15/03/2026
Une très belle explication de l'Alzheimer avec des mots tendres 😇
Et moi c'est la bouteille qui déborde 😌 ouf ca me rassure 😁
La bouteille
Ce matin, j’ai compris que les philosophes auraient dû travailler en psychogériatrie.
Ils auraient gagné du temps.
Parce qu’ici, chez Mme Rose, on résout les grandes questions de l’existence entre une tartine trop grillée et une télécommande disparue.
Quand j’arrive, elle m’accueille avec un sourire magnifique et la question du jour.
«Vous travaillez ici ? »
Je réponds oui.
Cinq minutes plus t**d :
« Vous travaillez ici ? »
Je réponds oui.
Cinq minutes encore plus t**d :
« Vous travaillez ici ? »
À ce moment-là, mon cerveau d’infirmière fait un petit débat intérieur.
Option A : expliquer que oui, encore, toujours, depuis vingt minutes.
Option B : répondre comme si c’était la première fois.
Je choisis l’option B. Parce qu’en vrai… pour elle, c’est la première fois.
Il y a quelques jours, je suis tombée sur une vidéo sur TikTok. Une petite démonstration toute simple avec une bouteille d’eau.
La mémoire, c’est la bouteille.
Quand on est en santé, le bouchon est ouvert. On peut verser de l’eau. Des souvenirs, des informations, le code du micro-ondes, l’endroit où on a mis ses lunettes.
Et puis un jour, la maladie arrive.
Et quelqu’un visse doucement le bouchon.
Pas méchamment. Pas bruyamment. Juste… clic.
L’eau déjà dans la bouteille reste là.

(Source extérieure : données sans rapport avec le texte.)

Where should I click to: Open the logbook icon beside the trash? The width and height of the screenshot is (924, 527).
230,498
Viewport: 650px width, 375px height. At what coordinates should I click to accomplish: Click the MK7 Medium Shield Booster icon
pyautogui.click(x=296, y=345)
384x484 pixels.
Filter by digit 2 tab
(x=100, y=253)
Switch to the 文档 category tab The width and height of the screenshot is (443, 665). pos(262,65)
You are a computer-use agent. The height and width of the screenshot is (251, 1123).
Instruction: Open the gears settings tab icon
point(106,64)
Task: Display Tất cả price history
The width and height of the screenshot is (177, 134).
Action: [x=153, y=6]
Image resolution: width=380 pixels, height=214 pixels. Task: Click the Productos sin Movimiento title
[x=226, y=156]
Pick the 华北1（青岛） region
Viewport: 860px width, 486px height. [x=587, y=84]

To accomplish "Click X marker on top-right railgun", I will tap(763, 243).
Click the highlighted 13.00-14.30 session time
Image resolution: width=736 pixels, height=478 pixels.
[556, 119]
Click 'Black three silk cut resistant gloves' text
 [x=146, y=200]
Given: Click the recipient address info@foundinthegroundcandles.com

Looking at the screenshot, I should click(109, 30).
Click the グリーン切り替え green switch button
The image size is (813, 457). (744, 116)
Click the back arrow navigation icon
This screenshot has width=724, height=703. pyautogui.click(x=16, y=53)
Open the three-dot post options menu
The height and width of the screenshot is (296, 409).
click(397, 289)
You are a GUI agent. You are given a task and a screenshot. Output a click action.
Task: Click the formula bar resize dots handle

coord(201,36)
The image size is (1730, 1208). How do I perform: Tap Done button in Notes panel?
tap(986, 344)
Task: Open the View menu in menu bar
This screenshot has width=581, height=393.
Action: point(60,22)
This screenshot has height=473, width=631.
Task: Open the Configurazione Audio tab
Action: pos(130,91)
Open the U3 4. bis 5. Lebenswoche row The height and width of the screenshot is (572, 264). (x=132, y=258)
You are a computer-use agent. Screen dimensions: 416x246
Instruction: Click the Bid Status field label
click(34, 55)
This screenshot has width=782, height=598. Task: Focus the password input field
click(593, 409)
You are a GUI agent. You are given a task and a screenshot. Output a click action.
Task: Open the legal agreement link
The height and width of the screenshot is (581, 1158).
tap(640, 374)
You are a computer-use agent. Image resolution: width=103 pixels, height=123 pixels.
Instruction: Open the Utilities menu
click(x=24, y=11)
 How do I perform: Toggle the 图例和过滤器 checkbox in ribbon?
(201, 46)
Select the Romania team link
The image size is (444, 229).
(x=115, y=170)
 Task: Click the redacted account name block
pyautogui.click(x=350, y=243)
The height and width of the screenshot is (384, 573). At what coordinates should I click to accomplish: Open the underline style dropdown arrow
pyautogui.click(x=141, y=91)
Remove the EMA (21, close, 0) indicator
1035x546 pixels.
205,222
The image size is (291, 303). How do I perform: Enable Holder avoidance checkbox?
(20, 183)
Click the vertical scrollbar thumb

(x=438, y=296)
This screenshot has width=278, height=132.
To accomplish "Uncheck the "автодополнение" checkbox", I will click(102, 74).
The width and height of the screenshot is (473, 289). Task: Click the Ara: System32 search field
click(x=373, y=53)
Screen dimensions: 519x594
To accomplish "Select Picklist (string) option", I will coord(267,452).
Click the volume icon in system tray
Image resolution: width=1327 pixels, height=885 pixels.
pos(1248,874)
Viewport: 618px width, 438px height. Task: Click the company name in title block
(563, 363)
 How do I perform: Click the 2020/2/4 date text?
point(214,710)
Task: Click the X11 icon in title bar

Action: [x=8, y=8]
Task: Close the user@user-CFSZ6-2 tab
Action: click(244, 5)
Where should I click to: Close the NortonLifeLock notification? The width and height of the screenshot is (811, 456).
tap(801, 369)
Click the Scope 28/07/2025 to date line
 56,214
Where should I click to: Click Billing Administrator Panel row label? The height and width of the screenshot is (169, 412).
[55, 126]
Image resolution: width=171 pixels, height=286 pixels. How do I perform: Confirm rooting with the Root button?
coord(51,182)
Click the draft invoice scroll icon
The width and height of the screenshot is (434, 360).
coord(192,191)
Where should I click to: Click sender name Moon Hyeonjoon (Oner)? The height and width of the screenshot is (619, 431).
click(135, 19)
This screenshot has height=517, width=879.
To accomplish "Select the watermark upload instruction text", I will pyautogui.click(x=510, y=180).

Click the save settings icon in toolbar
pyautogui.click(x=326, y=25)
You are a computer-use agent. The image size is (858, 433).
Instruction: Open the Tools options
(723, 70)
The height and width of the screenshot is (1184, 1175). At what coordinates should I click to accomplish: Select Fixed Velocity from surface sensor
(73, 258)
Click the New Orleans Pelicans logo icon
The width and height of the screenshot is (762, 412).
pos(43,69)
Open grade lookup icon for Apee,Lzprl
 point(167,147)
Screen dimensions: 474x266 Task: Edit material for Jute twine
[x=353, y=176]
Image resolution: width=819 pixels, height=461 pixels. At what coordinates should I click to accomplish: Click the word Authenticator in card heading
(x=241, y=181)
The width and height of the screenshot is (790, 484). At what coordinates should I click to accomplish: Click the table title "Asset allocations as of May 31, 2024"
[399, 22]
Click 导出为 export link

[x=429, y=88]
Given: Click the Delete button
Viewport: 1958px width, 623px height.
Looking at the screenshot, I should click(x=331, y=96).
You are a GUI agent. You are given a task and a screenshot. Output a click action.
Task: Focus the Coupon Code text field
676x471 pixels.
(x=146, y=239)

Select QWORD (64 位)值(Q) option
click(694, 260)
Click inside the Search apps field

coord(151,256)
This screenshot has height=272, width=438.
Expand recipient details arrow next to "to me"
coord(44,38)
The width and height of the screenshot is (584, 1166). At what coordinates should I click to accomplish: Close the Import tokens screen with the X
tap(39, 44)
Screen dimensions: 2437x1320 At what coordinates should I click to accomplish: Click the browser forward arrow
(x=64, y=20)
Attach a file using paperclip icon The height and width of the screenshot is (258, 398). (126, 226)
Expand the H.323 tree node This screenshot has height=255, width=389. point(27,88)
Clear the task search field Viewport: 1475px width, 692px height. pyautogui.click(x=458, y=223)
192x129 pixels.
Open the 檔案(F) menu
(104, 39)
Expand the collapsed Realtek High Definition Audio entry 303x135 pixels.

Les souvenirs d’enfance, les chansons de jeunesse, le nom du chien en 1972.
Mais pour le reste… on peut verser tant qu’on veut.
Ça ne rentre plus.
Alors dire à quelqu’un :
« Je te l’ai déjà dit. »
C’est comme essayer de remplir une bouteille fermée.
Ça ne marche pas.
Et en plus… ça éclabousse.
La personne se sent coupable. L’aidant se sent fatigué. Et tout le monde finit mouillé d’un petit mélange de tristesse et d’impatience.
Mais avec la maladie, il se passe aussi autre chose.
La bouteille ne se contente pas de se fermer.
Elle se perce.
Au début, de tout petits trous.
Presque invisibles.
Par là, l’eau commence à s’échapper. D’abord les souvenirs les plus récents.
Ce qu’on a mangé hier.
Le nom de l’infirmière.
Le fait que quelqu’un vient de répondre à la question.
Puis, doucement, d’autres trous apparaissent.
Et l’eau continue de partir… en remontant le temps.
Les rendez-vous.
Les visages nouveaux.
Les petites choses du quotidien.
Et pourtant, tout ne disparaît pas.
Il reste souvent, tout au fond de la bouteille, quelque chose de très particulier.
La mémoire émotionnelle.
Mme Rose ne sait pas toujours qui je suis.
Mais quand j’arrive, elle me regarde et dit parfois :
« Ah… vous, je vous aime bien.»
Quand je lui demande pourquoi.
Elle réfléchit.
Longtemps.
Puis elle hausse les épaules.
« Je ne sais pas… mais je le sens. »
Alors maintenant, quand elle me demande pour la quatrième fois si je travaille ici, je réponds :
« Oui madame. Je suis l’infirmière. »
Elle me regarde, soulagée.
« Ah bon. Tant mieux. Parce que j’aurais eu besoin d’une infirmière. »
Elle ajoute :
« Vous savez… j’oublie beaucoup de choses. »
Je souris.
« Moi aussi, madame Rose. »
Elle me regarde, très sérieuse.
« Oui mais vous, ça se voit moins. »
Et là, j’ai pensé à la bouteille.
La sienne est fermée.
La mienne déborde parfois un peu.
Mais finalement, on est deux humains dans la même cuisine, avec du café trop chaud et des tartines trop grillées.
Et ce matin-là, j’ai compris un truc important.
La mémoire, c’est peut-être une bouteille.
Mais la tendresse, elle… n’a pas de bouchon.